夏服と缶コーヒー(2)

教室の窓際、夏の空気が入り込んできて、シャツの背中がじっとりする。

それでも、なぜかあの席の彼だけは、ずっと動かないまま。


「なに、夏バテ? 冴えない顔してるけど」


声をかけると、ゆっくりとこっちを向く。

思ってたより、反応が鈍くて少しおかしい。もしかして、真剣に暑さと戦ってたのかも。


「いや、エアコンのスイッチ入れてくれない担任に文句言ってた」

「ふーん、それにしてはずいぶん間抜けな顔だったけど」


言いながら、笑いを抑えるのが大変だった。

こういうときの表情、ほんとに飽きない。ずっと見てられる、なんて絶対に言わないけど。


「これあげる。お礼はあとでいいよ」


机に置いたのは、微糖の缶コーヒー。

購買で偶然見つけた最後の一本。見た瞬間、手が勝手に伸びてた。


「……いつの間に買ってきたんだよ」

「さっき。購買で最後の一本。運命感じるね」


少しだけ、期待した通りの反応。

ちゃんと驚いてくれた。
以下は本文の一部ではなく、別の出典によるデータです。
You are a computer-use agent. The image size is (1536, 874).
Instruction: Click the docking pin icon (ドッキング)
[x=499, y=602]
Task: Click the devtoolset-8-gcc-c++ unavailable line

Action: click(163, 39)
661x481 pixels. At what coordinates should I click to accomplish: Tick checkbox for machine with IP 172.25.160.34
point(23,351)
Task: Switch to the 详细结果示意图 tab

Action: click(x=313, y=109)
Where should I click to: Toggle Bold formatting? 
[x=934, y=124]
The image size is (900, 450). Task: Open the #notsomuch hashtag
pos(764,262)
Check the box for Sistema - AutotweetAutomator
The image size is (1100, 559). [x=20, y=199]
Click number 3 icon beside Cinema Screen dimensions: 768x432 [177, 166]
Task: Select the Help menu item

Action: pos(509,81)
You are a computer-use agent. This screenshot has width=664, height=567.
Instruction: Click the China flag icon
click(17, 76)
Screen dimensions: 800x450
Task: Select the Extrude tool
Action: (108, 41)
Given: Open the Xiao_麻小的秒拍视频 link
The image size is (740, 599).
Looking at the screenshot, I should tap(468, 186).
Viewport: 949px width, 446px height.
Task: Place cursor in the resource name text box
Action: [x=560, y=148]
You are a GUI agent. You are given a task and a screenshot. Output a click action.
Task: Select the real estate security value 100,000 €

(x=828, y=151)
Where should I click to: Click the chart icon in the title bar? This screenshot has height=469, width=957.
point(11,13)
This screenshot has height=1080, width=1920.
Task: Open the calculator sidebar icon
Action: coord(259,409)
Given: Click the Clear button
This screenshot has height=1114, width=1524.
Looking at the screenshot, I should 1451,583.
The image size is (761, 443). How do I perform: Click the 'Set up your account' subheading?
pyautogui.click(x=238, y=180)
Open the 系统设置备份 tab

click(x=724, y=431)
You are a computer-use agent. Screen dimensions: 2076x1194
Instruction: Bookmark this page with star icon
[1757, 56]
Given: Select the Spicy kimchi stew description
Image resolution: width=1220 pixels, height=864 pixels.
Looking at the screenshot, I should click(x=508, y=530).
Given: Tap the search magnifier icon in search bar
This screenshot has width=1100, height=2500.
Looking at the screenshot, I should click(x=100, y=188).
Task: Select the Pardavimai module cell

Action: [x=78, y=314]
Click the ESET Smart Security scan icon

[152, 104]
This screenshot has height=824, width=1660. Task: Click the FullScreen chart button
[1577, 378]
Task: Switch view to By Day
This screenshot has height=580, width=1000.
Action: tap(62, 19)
それが、ちょっとだけうれしかった。ほんのちょっと。


「ま、ありがたく受け取っておくわ」

「うん。ちゃんと感謝して?」

「缶コーヒーの一本くらいで大げさだな」


会話は軽くて、すぐに流れていくけど、なんだか今日は、空気の温度が違っていた。

缶を開ける音と同時に目が合って、思わず息を止めた。


たぶん、彼も止めてた。

そのくらい、あの一瞬は、なんだか特別だった。


前を向いて、笑ってごまかす。

言葉にしたら終わりそうだから、黙っていた。


夏は、まだ終わらない。

それだけで、なんとなく嬉しかった。